Les autorités politiques peinent à suivre le rythme de développement des connaissances scientifiques. A peine une législation est-elle sous toit qu’une nouvelle découverte met en question une définition légale, quand elle ne rend pas obsolète tout un pan du droit en vigueur.
Néanmoins la recherche scientifique ne peut se dérouler hors d’un cadre normatif. Parce qu’elle touche à des valeurs fondamentales, parce qu’elle requiert des moyens importants de la part de la collectivité, la recherche est aussi affaire politique.
Comment concilier l’autonomie indispensable à l’activité scientifique et la nécessaire réglementation de cette activité, le droit de connaître et l’intérêt public ?
Le dossier des cellules souches embryonnaires illustre cette tension. Et la solution qui lui a été apportée obéit aux deux conditions majeures d’une intervention publique dans la vie scientifique : rapidité de réaction et caractère provisoire.
Le droit en vigueur interdit l’utilisation des embryons surnuméraires à des fins de recherche. Par contre il n’empêche pas l’importation de cellules souches issus d’embryons humains. L’hypocrisie de ce scénario n’est pas délibérée. Elle résulte d’un décalage entre le droit et les connaissances scientifiques. Quand le législateur a décidé cette interdiction, on ne parlait pas encore de cellules souches.
La prompte réaction du Conseil fédéral et du Parlement est donc justifiée. On ne pouvait faire durer cette hypocrisie. Et il n’était pas pensable de bloquer tout un champ de recherche pour plusieurs années sous prétexte que la loi n’était pas prête.

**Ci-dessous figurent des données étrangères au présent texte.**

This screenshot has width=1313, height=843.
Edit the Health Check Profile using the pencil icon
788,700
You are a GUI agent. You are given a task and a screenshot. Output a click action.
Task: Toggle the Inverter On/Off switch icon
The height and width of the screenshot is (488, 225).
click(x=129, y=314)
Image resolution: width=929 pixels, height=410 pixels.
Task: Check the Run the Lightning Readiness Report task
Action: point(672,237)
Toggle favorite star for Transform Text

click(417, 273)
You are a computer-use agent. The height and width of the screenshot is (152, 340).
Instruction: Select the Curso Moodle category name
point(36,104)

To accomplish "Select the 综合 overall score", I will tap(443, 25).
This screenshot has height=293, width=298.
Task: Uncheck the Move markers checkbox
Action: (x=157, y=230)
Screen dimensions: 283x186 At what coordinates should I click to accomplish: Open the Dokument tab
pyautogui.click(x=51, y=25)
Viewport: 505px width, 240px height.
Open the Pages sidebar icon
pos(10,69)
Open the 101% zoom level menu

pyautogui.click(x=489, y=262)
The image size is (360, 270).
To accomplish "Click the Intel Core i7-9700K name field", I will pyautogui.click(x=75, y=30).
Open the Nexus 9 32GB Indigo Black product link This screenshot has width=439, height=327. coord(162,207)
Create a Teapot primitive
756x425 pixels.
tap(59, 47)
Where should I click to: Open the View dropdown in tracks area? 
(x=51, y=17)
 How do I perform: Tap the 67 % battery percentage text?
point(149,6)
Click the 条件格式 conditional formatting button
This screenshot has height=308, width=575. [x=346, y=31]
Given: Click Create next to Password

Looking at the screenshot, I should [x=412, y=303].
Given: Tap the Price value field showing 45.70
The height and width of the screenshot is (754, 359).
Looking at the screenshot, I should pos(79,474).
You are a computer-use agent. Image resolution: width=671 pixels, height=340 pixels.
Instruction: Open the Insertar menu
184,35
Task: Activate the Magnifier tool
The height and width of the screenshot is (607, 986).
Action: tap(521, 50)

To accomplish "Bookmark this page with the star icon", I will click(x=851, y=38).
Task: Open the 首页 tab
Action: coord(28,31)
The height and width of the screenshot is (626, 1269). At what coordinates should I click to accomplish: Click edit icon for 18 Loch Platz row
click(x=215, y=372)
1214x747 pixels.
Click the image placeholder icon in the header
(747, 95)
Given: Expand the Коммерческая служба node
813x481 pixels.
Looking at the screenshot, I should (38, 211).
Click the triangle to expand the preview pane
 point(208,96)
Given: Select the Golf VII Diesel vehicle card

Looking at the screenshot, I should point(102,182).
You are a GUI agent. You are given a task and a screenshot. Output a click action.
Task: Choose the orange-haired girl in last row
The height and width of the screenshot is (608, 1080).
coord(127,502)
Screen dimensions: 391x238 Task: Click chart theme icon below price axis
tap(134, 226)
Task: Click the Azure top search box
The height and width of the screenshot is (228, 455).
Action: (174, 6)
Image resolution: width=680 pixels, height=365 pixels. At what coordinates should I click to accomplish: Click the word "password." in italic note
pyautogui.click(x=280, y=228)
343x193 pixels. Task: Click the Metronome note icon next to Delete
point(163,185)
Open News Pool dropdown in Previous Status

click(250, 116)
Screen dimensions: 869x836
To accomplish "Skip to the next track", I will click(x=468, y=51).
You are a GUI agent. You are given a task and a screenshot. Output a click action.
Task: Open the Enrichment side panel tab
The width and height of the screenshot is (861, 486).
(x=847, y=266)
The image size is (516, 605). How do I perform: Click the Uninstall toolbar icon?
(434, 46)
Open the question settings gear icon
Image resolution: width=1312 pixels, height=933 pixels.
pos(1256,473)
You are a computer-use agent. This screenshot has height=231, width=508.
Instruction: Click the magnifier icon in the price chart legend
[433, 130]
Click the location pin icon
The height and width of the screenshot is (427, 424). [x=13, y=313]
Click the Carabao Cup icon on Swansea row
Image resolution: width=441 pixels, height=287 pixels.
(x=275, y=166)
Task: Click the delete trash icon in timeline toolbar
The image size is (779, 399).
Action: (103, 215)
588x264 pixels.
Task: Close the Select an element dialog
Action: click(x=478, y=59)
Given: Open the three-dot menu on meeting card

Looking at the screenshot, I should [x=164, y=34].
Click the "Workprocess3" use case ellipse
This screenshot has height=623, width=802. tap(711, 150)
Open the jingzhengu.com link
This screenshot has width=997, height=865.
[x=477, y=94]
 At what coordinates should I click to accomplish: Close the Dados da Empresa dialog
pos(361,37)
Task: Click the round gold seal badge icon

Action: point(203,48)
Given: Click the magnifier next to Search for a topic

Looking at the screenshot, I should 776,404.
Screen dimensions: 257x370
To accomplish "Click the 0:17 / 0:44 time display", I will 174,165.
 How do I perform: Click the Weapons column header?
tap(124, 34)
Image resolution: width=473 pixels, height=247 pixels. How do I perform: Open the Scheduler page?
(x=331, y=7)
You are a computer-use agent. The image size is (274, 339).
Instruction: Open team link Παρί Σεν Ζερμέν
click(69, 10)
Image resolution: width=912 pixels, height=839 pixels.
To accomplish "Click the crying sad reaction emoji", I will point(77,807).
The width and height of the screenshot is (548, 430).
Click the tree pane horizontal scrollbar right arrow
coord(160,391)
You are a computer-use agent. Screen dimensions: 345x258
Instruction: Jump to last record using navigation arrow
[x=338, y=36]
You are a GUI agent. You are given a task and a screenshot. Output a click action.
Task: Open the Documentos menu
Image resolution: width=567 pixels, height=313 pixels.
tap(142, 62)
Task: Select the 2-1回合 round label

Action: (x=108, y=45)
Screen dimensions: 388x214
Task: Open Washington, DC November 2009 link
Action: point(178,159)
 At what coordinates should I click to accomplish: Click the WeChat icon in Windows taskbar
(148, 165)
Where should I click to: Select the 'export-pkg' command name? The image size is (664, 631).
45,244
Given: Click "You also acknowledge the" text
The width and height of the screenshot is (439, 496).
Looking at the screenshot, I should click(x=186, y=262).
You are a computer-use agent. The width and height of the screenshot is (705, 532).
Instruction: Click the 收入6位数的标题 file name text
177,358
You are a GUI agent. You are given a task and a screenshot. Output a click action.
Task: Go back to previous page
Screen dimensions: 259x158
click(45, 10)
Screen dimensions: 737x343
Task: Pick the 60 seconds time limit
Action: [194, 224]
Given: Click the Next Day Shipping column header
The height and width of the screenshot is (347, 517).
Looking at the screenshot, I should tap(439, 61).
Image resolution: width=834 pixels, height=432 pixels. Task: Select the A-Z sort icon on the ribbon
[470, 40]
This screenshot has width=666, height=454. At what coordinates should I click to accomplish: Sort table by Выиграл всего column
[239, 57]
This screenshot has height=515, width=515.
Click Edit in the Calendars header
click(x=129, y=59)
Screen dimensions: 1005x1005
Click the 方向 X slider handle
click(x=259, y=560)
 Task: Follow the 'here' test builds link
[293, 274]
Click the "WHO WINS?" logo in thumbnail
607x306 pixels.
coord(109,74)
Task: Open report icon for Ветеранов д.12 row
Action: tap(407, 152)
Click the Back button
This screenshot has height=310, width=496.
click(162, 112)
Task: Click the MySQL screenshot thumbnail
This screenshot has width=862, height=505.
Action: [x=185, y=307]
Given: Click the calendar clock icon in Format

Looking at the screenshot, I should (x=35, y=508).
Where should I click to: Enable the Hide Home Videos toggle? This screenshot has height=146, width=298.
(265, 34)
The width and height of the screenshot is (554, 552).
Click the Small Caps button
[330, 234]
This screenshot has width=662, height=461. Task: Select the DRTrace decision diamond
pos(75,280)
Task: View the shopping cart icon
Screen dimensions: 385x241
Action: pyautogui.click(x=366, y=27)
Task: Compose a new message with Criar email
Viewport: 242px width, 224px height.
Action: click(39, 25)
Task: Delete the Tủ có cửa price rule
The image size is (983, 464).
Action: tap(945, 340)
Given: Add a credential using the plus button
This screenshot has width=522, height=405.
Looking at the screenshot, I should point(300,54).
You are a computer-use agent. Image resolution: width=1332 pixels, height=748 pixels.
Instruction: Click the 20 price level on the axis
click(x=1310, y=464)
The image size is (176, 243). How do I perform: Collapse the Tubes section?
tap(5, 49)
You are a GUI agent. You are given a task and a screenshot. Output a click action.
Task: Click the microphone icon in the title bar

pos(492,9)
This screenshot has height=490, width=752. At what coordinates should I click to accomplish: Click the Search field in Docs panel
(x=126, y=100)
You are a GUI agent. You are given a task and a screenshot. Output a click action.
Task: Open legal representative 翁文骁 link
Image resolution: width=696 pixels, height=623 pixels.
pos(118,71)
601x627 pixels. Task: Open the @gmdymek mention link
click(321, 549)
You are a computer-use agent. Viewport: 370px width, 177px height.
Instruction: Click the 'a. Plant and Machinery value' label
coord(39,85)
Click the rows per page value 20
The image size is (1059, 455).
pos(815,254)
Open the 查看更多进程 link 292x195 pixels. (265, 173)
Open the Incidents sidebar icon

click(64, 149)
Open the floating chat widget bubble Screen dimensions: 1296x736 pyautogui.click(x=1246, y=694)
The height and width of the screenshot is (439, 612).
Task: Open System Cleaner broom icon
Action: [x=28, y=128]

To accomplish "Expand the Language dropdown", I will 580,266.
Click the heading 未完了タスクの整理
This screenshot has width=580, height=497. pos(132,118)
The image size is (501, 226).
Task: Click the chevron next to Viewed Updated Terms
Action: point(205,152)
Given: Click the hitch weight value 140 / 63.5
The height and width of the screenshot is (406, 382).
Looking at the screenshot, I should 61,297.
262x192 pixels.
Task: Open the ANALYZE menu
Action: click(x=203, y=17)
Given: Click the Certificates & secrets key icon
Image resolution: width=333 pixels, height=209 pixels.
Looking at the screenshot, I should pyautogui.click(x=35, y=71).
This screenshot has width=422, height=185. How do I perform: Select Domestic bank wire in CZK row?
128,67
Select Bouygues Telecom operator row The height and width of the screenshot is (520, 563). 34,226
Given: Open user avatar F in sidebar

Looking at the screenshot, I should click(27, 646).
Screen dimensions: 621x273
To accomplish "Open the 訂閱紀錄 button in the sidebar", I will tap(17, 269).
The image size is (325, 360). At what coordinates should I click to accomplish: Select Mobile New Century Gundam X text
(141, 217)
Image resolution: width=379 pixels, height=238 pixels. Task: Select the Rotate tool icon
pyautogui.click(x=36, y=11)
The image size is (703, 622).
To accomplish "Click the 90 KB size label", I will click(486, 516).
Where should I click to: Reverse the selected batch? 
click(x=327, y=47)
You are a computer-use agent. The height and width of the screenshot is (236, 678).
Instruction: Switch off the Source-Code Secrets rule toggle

Aux partisans d’un moratoire, il faut rétorquer que l’immobilité n’améliore pas la connaissance, au contraire de l’expérimentation. Plutôt que de paralyser l’activité scientifique – mais elle se déplacera ailleurs – il faut lui indiquer clairement les conditions de son exercice.
C’est bien ce que réalise le projet de loi. Tout en levant l’interdiction de prélever des cellules souches embryonnaires, il multiplie les cautèles : interdictions aussi bien de la production d’embryons à des fins de recherche que de la modification du patrimoine génétique et du commerce des embryons et cellules souches. Le consentement du couple concerné est exigé. Tout projet de recherche est soumis à autorisation, autorisation qui ne sera délivrée que si le projet vise à obtenir des connaissances essentielles. Enfin il est exclu de breveter des cellules souches. Le bénéficiaire d’une autorisation doit mettre à disposition d’autres chercheurs son matériel cellulaire et publier ses résultats. On est bien loin d’un blanc-seing accordé aux chercheurs.
On est également très éloigné encore des applications thérapeutiques espérées. Dans la phase actuelle, il s’agit de recherche à caractère fondamental qui doit permettre d’acquérir les connaissances nécessaires à d’éventuelles applications. Si cette recherche aboutit, il faudra alors débattre des conséquences possibles et élaborer de nouvelles règles. C’est dire que le dossier est loin d’être clos. Et l’on reparlera tôt ou tard du clonage thérapeutique et du diagnostic préimplantatoire.